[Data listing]
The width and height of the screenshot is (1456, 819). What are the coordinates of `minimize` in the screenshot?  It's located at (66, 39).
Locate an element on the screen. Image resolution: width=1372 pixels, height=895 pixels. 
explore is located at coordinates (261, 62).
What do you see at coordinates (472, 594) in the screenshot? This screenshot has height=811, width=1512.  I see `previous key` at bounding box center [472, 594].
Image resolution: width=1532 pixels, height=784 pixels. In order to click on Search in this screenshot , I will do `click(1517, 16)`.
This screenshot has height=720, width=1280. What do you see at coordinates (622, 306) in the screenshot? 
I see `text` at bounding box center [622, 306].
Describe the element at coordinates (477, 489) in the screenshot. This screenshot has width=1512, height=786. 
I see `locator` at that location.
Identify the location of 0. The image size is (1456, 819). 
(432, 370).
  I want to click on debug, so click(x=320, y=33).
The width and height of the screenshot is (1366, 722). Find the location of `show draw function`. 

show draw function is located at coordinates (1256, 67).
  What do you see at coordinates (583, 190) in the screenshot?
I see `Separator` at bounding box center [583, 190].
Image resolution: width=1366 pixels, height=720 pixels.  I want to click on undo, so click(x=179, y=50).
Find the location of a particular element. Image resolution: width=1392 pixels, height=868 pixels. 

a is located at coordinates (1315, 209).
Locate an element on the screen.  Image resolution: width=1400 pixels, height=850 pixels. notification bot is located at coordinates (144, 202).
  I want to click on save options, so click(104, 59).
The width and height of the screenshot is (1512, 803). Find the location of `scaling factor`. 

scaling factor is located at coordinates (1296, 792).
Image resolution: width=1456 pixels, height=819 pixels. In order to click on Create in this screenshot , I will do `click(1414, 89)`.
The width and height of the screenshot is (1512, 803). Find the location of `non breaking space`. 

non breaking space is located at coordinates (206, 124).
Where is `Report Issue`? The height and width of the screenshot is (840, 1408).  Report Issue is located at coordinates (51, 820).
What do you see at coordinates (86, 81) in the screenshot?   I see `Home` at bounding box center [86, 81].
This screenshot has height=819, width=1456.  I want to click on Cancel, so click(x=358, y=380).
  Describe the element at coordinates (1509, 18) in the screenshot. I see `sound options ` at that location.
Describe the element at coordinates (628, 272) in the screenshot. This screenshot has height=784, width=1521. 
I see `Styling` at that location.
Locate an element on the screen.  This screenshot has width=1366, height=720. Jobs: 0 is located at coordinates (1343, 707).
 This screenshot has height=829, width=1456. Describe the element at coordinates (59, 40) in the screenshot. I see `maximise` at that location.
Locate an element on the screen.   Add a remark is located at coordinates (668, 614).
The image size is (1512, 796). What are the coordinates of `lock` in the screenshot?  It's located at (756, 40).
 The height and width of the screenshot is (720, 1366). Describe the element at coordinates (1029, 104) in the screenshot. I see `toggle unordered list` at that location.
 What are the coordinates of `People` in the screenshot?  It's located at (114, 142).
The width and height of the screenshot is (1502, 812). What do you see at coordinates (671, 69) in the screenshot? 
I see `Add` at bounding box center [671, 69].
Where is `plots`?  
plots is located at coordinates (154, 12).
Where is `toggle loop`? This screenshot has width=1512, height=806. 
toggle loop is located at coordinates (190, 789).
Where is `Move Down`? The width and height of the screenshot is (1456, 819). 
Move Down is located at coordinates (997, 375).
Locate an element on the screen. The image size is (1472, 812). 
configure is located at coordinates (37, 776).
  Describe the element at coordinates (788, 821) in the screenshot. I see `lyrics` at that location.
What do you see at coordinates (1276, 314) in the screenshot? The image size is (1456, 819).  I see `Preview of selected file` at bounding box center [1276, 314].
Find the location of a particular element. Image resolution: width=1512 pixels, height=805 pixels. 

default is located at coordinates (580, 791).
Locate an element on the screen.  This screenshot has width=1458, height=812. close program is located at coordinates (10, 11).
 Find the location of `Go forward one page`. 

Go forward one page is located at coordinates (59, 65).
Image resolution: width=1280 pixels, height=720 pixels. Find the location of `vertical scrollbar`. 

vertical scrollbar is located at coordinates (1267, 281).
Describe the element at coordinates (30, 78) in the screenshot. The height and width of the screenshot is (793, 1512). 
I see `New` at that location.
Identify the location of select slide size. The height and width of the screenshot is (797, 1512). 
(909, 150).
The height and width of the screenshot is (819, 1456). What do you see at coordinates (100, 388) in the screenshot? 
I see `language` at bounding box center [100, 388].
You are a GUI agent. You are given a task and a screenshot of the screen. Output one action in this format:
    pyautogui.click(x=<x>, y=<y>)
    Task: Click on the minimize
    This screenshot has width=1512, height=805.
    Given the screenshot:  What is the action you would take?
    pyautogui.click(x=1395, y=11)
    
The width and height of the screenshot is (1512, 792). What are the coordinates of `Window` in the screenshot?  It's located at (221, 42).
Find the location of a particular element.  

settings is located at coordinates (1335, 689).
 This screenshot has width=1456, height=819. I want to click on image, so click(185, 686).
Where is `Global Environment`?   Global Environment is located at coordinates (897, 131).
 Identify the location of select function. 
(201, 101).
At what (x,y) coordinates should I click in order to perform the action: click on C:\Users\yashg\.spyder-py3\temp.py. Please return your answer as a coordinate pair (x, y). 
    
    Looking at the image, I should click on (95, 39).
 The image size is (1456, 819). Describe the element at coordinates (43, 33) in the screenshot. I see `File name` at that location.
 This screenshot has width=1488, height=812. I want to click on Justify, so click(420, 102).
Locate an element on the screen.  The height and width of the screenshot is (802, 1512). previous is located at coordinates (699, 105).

* Do this: Reproduce the whole listing above with "Find an element" put in place of "Locate an element" at every occurrence, keeping every other character unchanged.

* Problem solution:
The width and height of the screenshot is (1456, 819). What are the coordinates of `minimize` in the screenshot?  It's located at (66, 39).
Find an element on the screen. Image resolution: width=1372 pixels, height=895 pixels. 
explore is located at coordinates (261, 62).
What do you see at coordinates (472, 594) in the screenshot? This screenshot has height=811, width=1512.  I see `previous key` at bounding box center [472, 594].
Image resolution: width=1532 pixels, height=784 pixels. In order to click on Search in this screenshot , I will do `click(1517, 16)`.
This screenshot has height=720, width=1280. What do you see at coordinates (622, 306) in the screenshot? 
I see `text` at bounding box center [622, 306].
Describe the element at coordinates (477, 489) in the screenshot. This screenshot has width=1512, height=786. 
I see `locator` at that location.
Identify the location of 0. The image size is (1456, 819). 
(432, 370).
  I want to click on debug, so click(x=320, y=33).
The width and height of the screenshot is (1366, 722). Find the location of `show draw function`. 

show draw function is located at coordinates (1256, 67).
  What do you see at coordinates (583, 190) in the screenshot?
I see `Separator` at bounding box center [583, 190].
Image resolution: width=1366 pixels, height=720 pixels.  I want to click on undo, so click(x=179, y=50).
Find the location of a particular element. Image resolution: width=1392 pixels, height=868 pixels. 

a is located at coordinates (1315, 209).
Find an element on the screen.  Image resolution: width=1400 pixels, height=850 pixels. notification bot is located at coordinates (144, 202).
  I want to click on save options, so click(104, 59).
The width and height of the screenshot is (1512, 803). Find the location of `scaling factor`. 

scaling factor is located at coordinates (1296, 792).
Image resolution: width=1456 pixels, height=819 pixels. In order to click on Create in this screenshot , I will do `click(1414, 89)`.
The width and height of the screenshot is (1512, 803). Find the location of `non breaking space`. 

non breaking space is located at coordinates (206, 124).
Where is `Report Issue`? The height and width of the screenshot is (840, 1408).  Report Issue is located at coordinates (51, 820).
What do you see at coordinates (86, 81) in the screenshot?   I see `Home` at bounding box center [86, 81].
This screenshot has height=819, width=1456.  I want to click on Cancel, so click(x=358, y=380).
  Describe the element at coordinates (1509, 18) in the screenshot. I see `sound options ` at that location.
Describe the element at coordinates (628, 272) in the screenshot. This screenshot has height=784, width=1521. 
I see `Styling` at that location.
Find an element on the screen.  This screenshot has width=1366, height=720. Jobs: 0 is located at coordinates (1343, 707).
 This screenshot has height=829, width=1456. Describe the element at coordinates (59, 40) in the screenshot. I see `maximise` at that location.
Find an element on the screen.   Add a remark is located at coordinates (668, 614).
The image size is (1512, 796). What are the coordinates of `lock` in the screenshot?  It's located at (756, 40).
 The height and width of the screenshot is (720, 1366). Describe the element at coordinates (1029, 104) in the screenshot. I see `toggle unordered list` at that location.
 What are the coordinates of `People` in the screenshot?  It's located at (114, 142).
The width and height of the screenshot is (1502, 812). What do you see at coordinates (671, 69) in the screenshot? 
I see `Add` at bounding box center [671, 69].
Where is `plots`?  
plots is located at coordinates (154, 12).
Where is `toggle loop`? This screenshot has width=1512, height=806. 
toggle loop is located at coordinates (190, 789).
Where is `Move Down`? The width and height of the screenshot is (1456, 819). 
Move Down is located at coordinates (997, 375).
Find an element on the screen. The image size is (1472, 812). 
configure is located at coordinates (37, 776).
  Describe the element at coordinates (788, 821) in the screenshot. I see `lyrics` at that location.
What do you see at coordinates (1276, 314) in the screenshot? The image size is (1456, 819).  I see `Preview of selected file` at bounding box center [1276, 314].
Find the location of a particular element. Image resolution: width=1512 pixels, height=805 pixels. 

default is located at coordinates (580, 791).
Find an element on the screen.  This screenshot has width=1458, height=812. close program is located at coordinates (10, 11).
 Find the location of `Go forward one page`. 

Go forward one page is located at coordinates (59, 65).
Image resolution: width=1280 pixels, height=720 pixels. Find the location of `vertical scrollbar`. 

vertical scrollbar is located at coordinates (1267, 281).
Describe the element at coordinates (30, 78) in the screenshot. The height and width of the screenshot is (793, 1512). 
I see `New` at that location.
Identify the location of select slide size. The height and width of the screenshot is (797, 1512). 
(909, 150).
The height and width of the screenshot is (819, 1456). What do you see at coordinates (100, 388) in the screenshot? 
I see `language` at bounding box center [100, 388].
You are a GUI agent. You are given a task and a screenshot of the screen. Output one action in this format:
    pyautogui.click(x=<x>, y=<y>)
    Task: Click on the minimize
    This screenshot has width=1512, height=805.
    Given the screenshot:  What is the action you would take?
    pyautogui.click(x=1395, y=11)
    
The width and height of the screenshot is (1512, 792). What are the coordinates of `Window` in the screenshot?  It's located at (221, 42).
Find the location of a particular element.  

settings is located at coordinates (1335, 689).
 This screenshot has width=1456, height=819. I want to click on image, so click(185, 686).
Where is `Global Environment`?   Global Environment is located at coordinates (897, 131).
 Identify the location of select function. 
(201, 101).
At what (x,y) coordinates should I click in order to perform the action: click on C:\Users\yashg\.spyder-py3\temp.py. Please return your answer as a coordinate pair (x, y). 
    
    Looking at the image, I should click on (95, 39).
 The image size is (1456, 819). Describe the element at coordinates (43, 33) in the screenshot. I see `File name` at that location.
 This screenshot has width=1488, height=812. I want to click on Justify, so click(420, 102).
Find an element on the screen.  The height and width of the screenshot is (802, 1512). previous is located at coordinates (699, 105).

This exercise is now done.